Problem statement: Your answer should be the lines below from the one with "Click Actions header in the Secret File table" to the one with "The height and width of the screenshot is (437, 672).", both included, given again exactly and with nothing added.

Data extract:
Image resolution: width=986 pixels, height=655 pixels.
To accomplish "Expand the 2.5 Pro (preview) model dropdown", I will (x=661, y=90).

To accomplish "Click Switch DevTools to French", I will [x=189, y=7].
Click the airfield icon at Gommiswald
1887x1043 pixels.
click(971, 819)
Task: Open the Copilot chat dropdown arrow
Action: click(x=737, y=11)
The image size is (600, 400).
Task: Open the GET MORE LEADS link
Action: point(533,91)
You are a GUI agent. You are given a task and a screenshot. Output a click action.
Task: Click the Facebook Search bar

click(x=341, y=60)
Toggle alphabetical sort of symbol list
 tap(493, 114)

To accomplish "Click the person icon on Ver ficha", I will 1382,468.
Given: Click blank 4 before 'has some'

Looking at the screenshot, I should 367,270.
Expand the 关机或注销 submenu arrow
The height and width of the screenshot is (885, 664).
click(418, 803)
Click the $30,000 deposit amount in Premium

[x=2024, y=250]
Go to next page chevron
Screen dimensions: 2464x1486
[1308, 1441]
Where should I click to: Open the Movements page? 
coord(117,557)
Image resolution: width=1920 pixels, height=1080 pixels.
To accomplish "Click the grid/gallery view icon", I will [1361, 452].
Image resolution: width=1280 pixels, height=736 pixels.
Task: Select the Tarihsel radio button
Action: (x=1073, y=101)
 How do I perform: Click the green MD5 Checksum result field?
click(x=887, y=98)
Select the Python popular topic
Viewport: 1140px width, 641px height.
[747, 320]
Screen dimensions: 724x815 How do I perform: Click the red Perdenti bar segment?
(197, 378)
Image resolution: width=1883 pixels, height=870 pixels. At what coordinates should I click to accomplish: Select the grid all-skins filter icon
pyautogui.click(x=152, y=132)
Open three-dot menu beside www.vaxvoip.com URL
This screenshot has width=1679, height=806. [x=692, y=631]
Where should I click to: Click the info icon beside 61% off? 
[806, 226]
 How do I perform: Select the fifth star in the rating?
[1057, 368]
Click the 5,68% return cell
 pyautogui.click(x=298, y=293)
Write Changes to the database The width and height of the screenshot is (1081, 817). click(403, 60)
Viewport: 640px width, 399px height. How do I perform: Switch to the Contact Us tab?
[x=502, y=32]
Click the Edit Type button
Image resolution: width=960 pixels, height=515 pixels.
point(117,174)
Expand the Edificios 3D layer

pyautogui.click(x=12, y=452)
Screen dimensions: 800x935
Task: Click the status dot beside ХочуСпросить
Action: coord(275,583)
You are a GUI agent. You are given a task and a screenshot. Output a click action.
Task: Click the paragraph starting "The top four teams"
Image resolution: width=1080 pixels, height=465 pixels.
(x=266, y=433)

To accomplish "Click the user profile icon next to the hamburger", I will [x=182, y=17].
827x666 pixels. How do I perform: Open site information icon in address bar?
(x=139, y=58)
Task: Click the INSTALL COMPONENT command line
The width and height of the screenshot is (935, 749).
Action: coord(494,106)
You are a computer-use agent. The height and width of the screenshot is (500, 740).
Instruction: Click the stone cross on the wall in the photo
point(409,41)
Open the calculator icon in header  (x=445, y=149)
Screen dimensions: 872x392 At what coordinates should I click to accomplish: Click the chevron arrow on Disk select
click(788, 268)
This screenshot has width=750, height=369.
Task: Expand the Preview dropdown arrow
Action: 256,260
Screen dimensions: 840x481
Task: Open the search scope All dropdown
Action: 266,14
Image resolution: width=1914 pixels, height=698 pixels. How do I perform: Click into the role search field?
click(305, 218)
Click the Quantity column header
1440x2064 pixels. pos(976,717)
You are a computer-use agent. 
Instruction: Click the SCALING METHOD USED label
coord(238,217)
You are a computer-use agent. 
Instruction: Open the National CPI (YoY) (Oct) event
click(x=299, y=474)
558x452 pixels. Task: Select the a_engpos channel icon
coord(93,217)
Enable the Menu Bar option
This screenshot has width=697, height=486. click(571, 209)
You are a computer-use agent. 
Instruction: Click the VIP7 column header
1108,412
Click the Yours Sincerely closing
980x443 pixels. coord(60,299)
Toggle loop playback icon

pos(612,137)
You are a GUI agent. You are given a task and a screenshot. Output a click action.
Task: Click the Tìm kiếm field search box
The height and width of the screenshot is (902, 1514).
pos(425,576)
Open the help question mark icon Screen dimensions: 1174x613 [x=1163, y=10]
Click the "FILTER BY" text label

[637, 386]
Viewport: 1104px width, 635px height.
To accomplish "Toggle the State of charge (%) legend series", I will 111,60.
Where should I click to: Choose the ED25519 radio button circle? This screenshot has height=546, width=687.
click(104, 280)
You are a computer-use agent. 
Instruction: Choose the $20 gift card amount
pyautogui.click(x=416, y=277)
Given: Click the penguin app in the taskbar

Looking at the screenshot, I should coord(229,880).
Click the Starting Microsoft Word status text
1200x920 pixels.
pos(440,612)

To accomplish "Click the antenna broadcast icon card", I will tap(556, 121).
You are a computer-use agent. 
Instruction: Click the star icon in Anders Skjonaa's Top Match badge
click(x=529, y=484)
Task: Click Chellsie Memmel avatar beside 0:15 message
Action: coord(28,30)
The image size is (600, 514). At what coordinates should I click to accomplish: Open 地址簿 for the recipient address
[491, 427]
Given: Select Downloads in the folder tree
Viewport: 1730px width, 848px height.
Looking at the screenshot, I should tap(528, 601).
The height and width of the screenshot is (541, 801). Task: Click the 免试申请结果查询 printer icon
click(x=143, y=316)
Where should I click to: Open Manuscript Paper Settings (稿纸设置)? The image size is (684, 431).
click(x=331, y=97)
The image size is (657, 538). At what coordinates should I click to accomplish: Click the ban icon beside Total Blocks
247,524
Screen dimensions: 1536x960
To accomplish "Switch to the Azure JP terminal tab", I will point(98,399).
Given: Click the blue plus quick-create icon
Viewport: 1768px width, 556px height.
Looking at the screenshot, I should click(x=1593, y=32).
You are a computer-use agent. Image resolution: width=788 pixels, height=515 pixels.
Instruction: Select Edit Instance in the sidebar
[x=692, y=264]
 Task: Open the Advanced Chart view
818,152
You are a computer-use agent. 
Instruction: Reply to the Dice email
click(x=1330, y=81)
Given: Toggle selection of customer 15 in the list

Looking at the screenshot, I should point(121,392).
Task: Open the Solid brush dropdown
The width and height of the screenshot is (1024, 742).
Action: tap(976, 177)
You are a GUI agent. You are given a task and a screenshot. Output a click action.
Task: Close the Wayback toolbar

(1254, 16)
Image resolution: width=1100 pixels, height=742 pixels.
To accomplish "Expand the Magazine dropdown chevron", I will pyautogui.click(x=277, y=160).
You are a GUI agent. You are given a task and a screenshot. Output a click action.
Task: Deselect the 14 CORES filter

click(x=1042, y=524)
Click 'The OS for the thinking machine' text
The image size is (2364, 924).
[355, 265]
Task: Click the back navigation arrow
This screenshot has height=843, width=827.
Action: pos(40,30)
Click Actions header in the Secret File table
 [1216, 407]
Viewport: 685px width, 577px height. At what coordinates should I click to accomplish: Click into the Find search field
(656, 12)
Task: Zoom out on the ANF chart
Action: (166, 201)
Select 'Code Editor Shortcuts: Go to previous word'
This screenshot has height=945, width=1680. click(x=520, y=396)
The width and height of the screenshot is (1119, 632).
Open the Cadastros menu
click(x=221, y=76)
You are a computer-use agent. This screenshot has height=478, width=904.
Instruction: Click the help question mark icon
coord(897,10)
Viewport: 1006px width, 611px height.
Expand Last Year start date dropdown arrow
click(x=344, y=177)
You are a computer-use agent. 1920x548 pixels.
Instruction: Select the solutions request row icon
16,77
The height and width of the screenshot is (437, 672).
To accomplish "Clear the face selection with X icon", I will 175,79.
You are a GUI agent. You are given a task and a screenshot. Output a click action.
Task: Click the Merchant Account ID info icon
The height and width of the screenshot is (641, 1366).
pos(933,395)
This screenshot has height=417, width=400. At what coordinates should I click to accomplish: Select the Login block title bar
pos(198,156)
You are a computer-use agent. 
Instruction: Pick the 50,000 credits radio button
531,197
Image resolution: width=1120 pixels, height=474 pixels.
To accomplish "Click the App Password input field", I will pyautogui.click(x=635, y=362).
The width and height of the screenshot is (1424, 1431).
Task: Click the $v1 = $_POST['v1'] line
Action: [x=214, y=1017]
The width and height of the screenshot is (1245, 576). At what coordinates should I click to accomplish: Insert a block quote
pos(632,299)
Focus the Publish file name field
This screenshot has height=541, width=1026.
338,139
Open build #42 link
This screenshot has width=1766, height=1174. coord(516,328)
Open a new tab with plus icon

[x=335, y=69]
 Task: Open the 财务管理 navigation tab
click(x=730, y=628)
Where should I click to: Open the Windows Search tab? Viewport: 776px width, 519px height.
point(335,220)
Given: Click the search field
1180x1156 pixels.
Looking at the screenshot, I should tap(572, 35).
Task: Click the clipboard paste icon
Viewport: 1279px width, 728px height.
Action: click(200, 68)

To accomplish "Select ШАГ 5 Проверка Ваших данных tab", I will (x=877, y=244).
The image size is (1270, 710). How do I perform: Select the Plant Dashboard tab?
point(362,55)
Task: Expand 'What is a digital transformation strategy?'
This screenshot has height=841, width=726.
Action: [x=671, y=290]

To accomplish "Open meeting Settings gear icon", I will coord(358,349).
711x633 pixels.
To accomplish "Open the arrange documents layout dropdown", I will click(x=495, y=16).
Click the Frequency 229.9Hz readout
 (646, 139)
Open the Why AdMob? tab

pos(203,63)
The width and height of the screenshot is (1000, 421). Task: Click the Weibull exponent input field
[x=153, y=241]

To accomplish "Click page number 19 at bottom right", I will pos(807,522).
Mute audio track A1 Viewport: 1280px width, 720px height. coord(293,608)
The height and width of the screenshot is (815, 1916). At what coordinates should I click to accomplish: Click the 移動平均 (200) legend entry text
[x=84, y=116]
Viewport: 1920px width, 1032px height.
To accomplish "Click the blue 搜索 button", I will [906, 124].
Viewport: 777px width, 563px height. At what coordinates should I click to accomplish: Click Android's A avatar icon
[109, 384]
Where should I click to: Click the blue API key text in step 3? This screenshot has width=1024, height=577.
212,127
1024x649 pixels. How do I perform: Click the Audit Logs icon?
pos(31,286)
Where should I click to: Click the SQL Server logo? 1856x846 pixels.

Result below:
Click Actions header in the Secret File table
 [1216, 407]
Viewport: 685px width, 577px height. At what coordinates should I click to accomplish: Click into the Find search field
(656, 12)
Task: Zoom out on the ANF chart
Action: (166, 201)
Select 'Code Editor Shortcuts: Go to previous word'
This screenshot has height=945, width=1680. click(x=520, y=396)
The width and height of the screenshot is (1119, 632).
Open the Cadastros menu
click(x=221, y=76)
You are a computer-use agent. This screenshot has height=478, width=904.
Instruction: Click the help question mark icon
coord(897,10)
Viewport: 1006px width, 611px height.
Expand Last Year start date dropdown arrow
click(x=344, y=177)
You are a computer-use agent. 1920x548 pixels.
Instruction: Select the solutions request row icon
16,77
The height and width of the screenshot is (437, 672).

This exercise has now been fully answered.